L’humoriste de stand-up turc Deniz Goktas a été interpellé jeudi alors qu’il rentrait d’un séjour à l’étranger, à l’aéroport international d’Istanbul. Il a été placé en garde à vue dès son arrivée, a-t-on appris de sources concordantes.
Cette arrestation survient quelques jours après la mise en ligne d’une vidéo devenue virale. Le 30 juin, Goktas avait publié sur le réseau X un extrait d’environ trois minutes issu d’un spectacle plus long. Il l’avait accompagné d’un message ironique affirmant que sa « blague préférée » n’avait pas été suffisamment partagée. L’extrait a été visionné plus de six millions de fois en moins de soixante-douze heures. Le spectacle intégral, d’une durée de quatre-vingt-dix minutes, disponible sur YouTube, totalisait quant à lui plus de 8,5 millions de vues jeudi après-midi.
Des propos sur Erdogan et l’islam
La séquence partagée contient des allusions au président turc Recep Tayyip Erdogan ainsi qu’à la religion musulmane. En Turquie, toute parole considérée comme insultante envers les croyances religieuses ou le chef de l’État peut déclencher une enquête pénale, même si la Constitution garantit formellement la liberté d’expression et affirme le caractère laïque de la République.
185 plaintes et une enquête
Le parquet du chef-lieu d’Istanbul a indiqué dans un communiqué avoir reçu 185 plaintes de citoyens à la suite de la diffusion de la vidéo. Ces signalements ont conduit à l’ouverture d’une procédure judiciaire.
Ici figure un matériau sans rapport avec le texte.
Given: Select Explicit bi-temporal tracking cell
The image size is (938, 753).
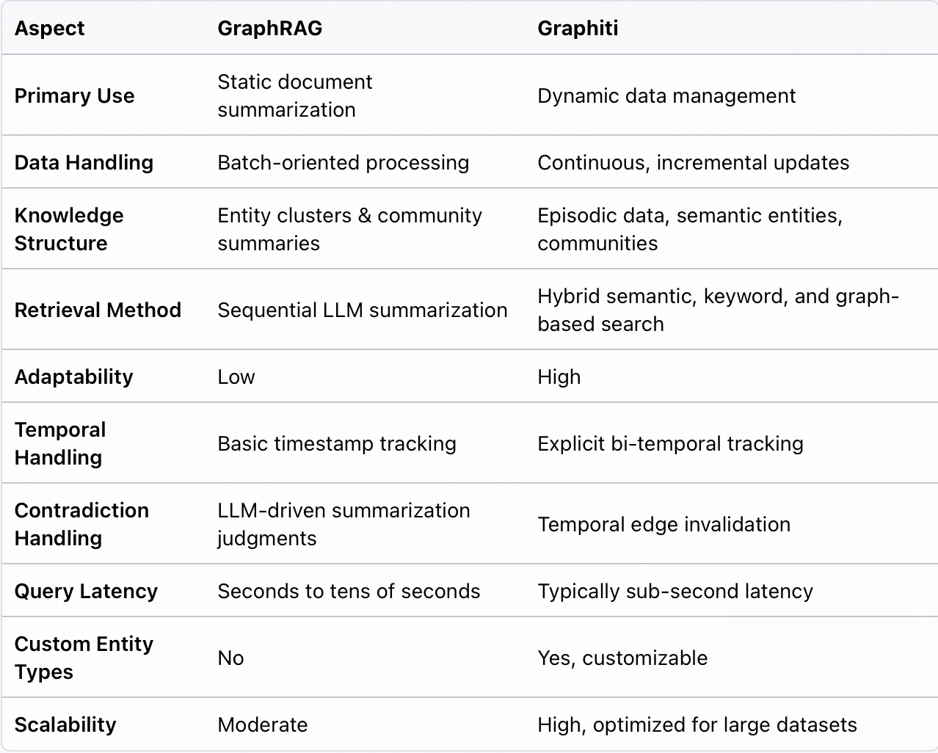Looking at the screenshot, I should (x=670, y=444).
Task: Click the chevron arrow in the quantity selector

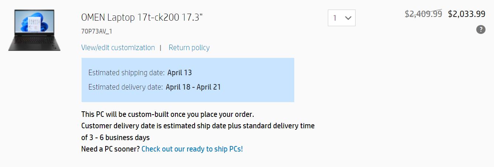Action: pyautogui.click(x=348, y=18)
L’enquête se fonde sur l’article 216, alinéa 3, du code pénal turc, qui réprime le fait d’« offenser publiquement les valeurs religieuses ».
Précédents et libertés
D’autres artistes et journalistes ont déjà été poursuivis en Turquie pour des propos tenus en public ou sur les réseaux sociaux. Le paysage médiatique et culturel turc est régulièrement marqué par des affaires où la frontière entre satire et insulte fait débat. La détention de Deniz Goktas relance les interrogations sur l’étendue réelle de la liberté d’expression dans le pays.